DESCRIPTION OF THE TASK: Go through the records below and restate each one word for word.

═════ SUPPLIED MATERIAL ═════

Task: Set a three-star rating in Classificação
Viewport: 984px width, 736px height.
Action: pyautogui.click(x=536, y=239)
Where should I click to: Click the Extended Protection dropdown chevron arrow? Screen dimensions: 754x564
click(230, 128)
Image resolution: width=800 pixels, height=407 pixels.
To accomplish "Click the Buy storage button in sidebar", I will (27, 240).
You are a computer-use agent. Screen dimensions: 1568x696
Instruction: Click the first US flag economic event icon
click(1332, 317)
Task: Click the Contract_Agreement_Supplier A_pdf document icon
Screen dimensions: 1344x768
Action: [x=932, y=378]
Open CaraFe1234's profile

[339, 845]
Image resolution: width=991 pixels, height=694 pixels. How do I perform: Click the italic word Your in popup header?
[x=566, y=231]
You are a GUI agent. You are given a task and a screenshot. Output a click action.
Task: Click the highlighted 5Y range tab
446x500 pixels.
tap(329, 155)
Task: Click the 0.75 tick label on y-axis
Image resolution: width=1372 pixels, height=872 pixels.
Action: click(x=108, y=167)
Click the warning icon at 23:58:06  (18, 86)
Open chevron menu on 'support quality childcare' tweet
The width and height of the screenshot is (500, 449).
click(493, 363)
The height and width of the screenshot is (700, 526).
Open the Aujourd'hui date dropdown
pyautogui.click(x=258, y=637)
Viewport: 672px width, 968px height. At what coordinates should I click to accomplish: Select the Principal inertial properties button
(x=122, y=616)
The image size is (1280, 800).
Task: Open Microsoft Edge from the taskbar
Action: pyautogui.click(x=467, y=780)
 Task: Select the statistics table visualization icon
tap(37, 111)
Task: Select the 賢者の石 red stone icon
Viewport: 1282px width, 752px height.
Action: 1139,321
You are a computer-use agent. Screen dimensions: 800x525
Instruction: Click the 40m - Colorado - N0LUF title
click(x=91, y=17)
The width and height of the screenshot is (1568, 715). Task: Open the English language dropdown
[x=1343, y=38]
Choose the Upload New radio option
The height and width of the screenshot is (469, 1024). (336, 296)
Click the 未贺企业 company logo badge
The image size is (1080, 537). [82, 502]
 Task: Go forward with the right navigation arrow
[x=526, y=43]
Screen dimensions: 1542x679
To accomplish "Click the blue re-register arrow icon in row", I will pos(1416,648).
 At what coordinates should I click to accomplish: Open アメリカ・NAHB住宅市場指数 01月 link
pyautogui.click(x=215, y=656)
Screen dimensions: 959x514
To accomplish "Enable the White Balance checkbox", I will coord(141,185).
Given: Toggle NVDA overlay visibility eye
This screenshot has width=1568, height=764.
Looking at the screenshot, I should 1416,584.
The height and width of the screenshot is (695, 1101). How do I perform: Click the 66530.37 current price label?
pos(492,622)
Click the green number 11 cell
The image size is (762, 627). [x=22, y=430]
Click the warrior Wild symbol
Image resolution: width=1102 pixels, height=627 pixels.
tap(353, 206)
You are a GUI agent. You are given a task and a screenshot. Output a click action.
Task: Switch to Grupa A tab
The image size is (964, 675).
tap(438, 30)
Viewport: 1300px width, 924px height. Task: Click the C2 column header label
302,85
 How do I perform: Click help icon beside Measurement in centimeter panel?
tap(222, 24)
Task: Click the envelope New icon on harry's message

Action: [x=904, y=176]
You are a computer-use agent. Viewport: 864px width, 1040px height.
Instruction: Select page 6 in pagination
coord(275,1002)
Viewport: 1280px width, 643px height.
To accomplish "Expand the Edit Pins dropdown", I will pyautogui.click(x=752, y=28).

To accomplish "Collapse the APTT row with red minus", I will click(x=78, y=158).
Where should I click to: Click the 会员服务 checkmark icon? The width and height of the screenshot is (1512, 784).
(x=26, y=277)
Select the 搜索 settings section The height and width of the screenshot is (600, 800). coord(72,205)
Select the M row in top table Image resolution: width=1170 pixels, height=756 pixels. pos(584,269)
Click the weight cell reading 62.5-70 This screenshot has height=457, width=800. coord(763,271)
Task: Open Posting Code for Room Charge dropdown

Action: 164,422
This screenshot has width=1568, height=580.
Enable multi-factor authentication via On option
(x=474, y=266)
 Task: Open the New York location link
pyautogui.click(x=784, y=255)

═════

RESULT OF THIS EXERCISE:
Task: Set a three-star rating in Classificação
Viewport: 984px width, 736px height.
Action: pyautogui.click(x=536, y=239)
Where should I click to: Click the Extended Protection dropdown chevron arrow? Screen dimensions: 754x564
click(230, 128)
Image resolution: width=800 pixels, height=407 pixels.
To accomplish "Click the Buy storage button in sidebar", I will (27, 240).
You are a computer-use agent. Screen dimensions: 1568x696
Instruction: Click the first US flag economic event icon
click(1332, 317)
Task: Click the Contract_Agreement_Supplier A_pdf document icon
Screen dimensions: 1344x768
Action: [x=932, y=378]
Open CaraFe1234's profile

[339, 845]
Image resolution: width=991 pixels, height=694 pixels. How do I perform: Click the italic word Your in popup header?
[x=566, y=231]
You are a GUI agent. You are given a task and a screenshot. Output a click action.
Task: Click the highlighted 5Y range tab
446x500 pixels.
tap(329, 155)
Task: Click the 0.75 tick label on y-axis
Image resolution: width=1372 pixels, height=872 pixels.
Action: click(x=108, y=167)
Click the warning icon at 23:58:06  (18, 86)
Open chevron menu on 'support quality childcare' tweet
The width and height of the screenshot is (500, 449).
click(493, 363)
The height and width of the screenshot is (700, 526).
Open the Aujourd'hui date dropdown
pyautogui.click(x=258, y=637)
Viewport: 672px width, 968px height. At what coordinates should I click to accomplish: Select the Principal inertial properties button
(x=122, y=616)
The image size is (1280, 800).
Task: Open Microsoft Edge from the taskbar
Action: pyautogui.click(x=467, y=780)
 Task: Select the statistics table visualization icon
tap(37, 111)
Task: Select the 賢者の石 red stone icon
Viewport: 1282px width, 752px height.
Action: 1139,321
You are a computer-use agent. Screen dimensions: 800x525
Instruction: Click the 40m - Colorado - N0LUF title
click(x=91, y=17)
The width and height of the screenshot is (1568, 715). Task: Open the English language dropdown
[x=1343, y=38]
Choose the Upload New radio option
The height and width of the screenshot is (469, 1024). (336, 296)
Click the 未贺企业 company logo badge
The image size is (1080, 537). [82, 502]
 Task: Go forward with the right navigation arrow
[x=526, y=43]
Screen dimensions: 1542x679
To accomplish "Click the blue re-register arrow icon in row", I will pos(1416,648).
 At what coordinates should I click to accomplish: Open アメリカ・NAHB住宅市場指数 01月 link
pyautogui.click(x=215, y=656)
Screen dimensions: 959x514
To accomplish "Enable the White Balance checkbox", I will coord(141,185).
Given: Toggle NVDA overlay visibility eye
This screenshot has width=1568, height=764.
Looking at the screenshot, I should 1416,584.
The height and width of the screenshot is (695, 1101). How do I perform: Click the 66530.37 current price label?
pos(492,622)
Click the green number 11 cell
The image size is (762, 627). [x=22, y=430]
Click the warrior Wild symbol
Image resolution: width=1102 pixels, height=627 pixels.
tap(353, 206)
You are a GUI agent. You are given a task and a screenshot. Output a click action.
Task: Switch to Grupa A tab
The image size is (964, 675).
tap(438, 30)
Viewport: 1300px width, 924px height. Task: Click the C2 column header label
302,85
 How do I perform: Click help icon beside Measurement in centimeter panel?
tap(222, 24)
Task: Click the envelope New icon on harry's message

Action: [x=904, y=176]
You are a computer-use agent. Viewport: 864px width, 1040px height.
Instruction: Select page 6 in pagination
coord(275,1002)
Viewport: 1280px width, 643px height.
To accomplish "Expand the Edit Pins dropdown", I will pyautogui.click(x=752, y=28).

To accomplish "Collapse the APTT row with red minus", I will click(x=78, y=158).
Where should I click to: Click the 会员服务 checkmark icon? The width and height of the screenshot is (1512, 784).
(x=26, y=277)
Select the 搜索 settings section The height and width of the screenshot is (600, 800). coord(72,205)
Select the M row in top table Image resolution: width=1170 pixels, height=756 pixels. pos(584,269)
Click the weight cell reading 62.5-70 This screenshot has height=457, width=800. coord(763,271)
Task: Open Posting Code for Room Charge dropdown

Action: 164,422
This screenshot has width=1568, height=580.
Enable multi-factor authentication via On option
(x=474, y=266)
 Task: Open the New York location link
pyautogui.click(x=784, y=255)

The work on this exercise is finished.